John finds himself aboard B5 in his correct time in Captain Elizabeth Lochley's bedroom. John convinces Elizabeth to shuttle John to Epsilon 3 to speak with Zathras. Zathras determines that John's shifting through time and space risks creating a dimensional collapse event, where all timelines will fall upon each other. Before Zathras can stabilize John, he jumps again.

John finds himself in a city on Earth in a reality where the Shadows are victorious. John finds Susan Ivanova and Londo Mollari resigned to the destruction of Earth. After losing the Shadow War, the Vorlons do not want the Shadows to have Earth and intend to destroy it by pushing the moon into the planet. As the moon descends, John jumps once more and finds himself at The Rim, the edge of space, time, and reality. He meets an entity that takes the form of G'Kar, explaining John is a threat to reality. John questions the point of his existence if he is so dangerous, but the entity explains that destroying John would defeat the great experiment of consciousness. The entity tells John that possibility is based on love and its greatness cannot be so easily destroyed. John wants to ask more questions, but jumps again.
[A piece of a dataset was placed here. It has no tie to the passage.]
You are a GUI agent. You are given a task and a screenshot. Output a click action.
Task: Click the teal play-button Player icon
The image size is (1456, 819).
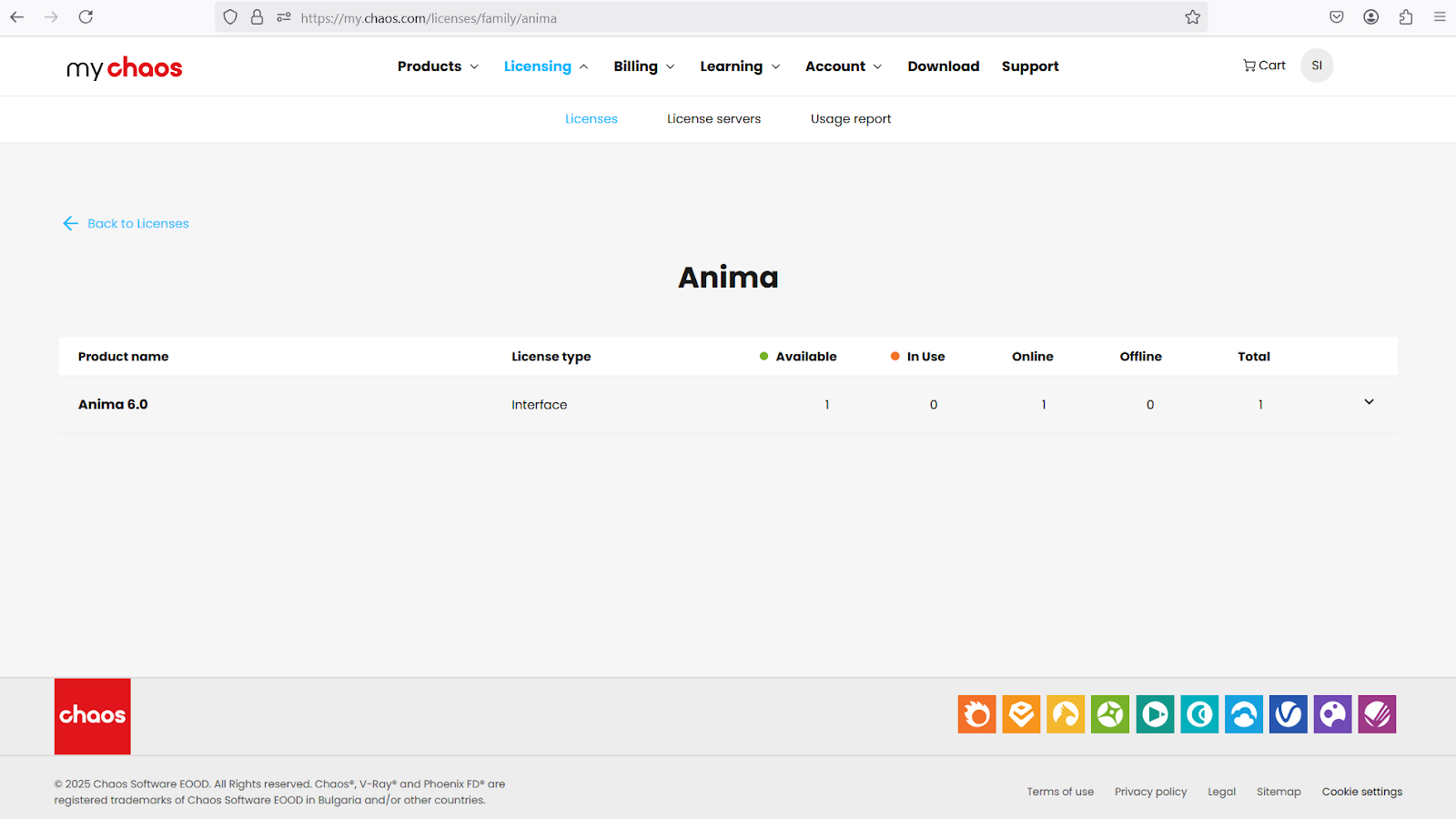1155,714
John finds himself in a reality in which the Icarus expedition never happened and his younger self has peacefully commanded B5. John talks with his younger self and tries to explain his situation. After Lyta telepathically confirms his story, Zathras arrives to help John. When John starts to jump again, Zathras reminds him that he has influence over where he jumps based on his feelings and he thinks of Delenn. A portal opens, revealing that Delenn has been chasing after John the whole time. John joins hands with her and returns home.

==Production==
In April 2023, original Babylon 5 creator J. Michael Straczynski teased "Wonderful news coming", separate from the CW Reboot, after showing a new Babylon 5 logo on his social media. The film was officially announced in May 2023, with more news set to come the following week. Straczynski further said that the film is "already finished and in the can" and that "it feels the most B5-ish of anything we've done since the original show." The film's title, first-look image, voice cast, producers, and director were revealed on May 10, 2023. The film was directed by Matt Peters, who previously worked on another animated film for Warner Bros. Animation and Warner Bros. Home Entertainment, titled Batman and Superman: Battle of the Super Sons. Most of the surviving original Babylon 5 cast, with the exception of Jason Carter, who played Marcus Cole, returned to voice the characters they had previously portrayed. (The credits feature a dedication to the regular and recurring cast members who have died since the series' end in 1998.) The film was produced by Sam Register.
On May 12, Straczynski gave an update about the upcoming Babylon 5 animated movie on his social media. Straczynski stated that a final update would be coming in mid-June, and would include the release date and plot summary, as well as a trailer and information on how to view the film upon its debut. Straczynski shared some first-look images of the film on June 10, 2023. A full trailer and release date for the film was released on June 15, 2023.

==Release==
The film was released on home media on Blu-ray, 4K, and video on demand by Warner Bros. Discovery Home Entertainment on August 14 (UK) and August 15, 2023 (USA).

==Reception==
On Rotten Tomatoes it has a score of 83% based on reviews from 6 critics. Tara Bennett of IGN Movies rated it 7 out of 10 and wrote: "J. Michael Straczynski's script stridently wears its heart on its sleeve, which will likely land for nostalgic old-timers but play a little cloying for those without prior investment." Rob Owen of the Pittsburgh Tribune-Review wrote: "As stories go, The Road Home is pretty meh, standard sci-fi fare with a sappy, humanistic overlay."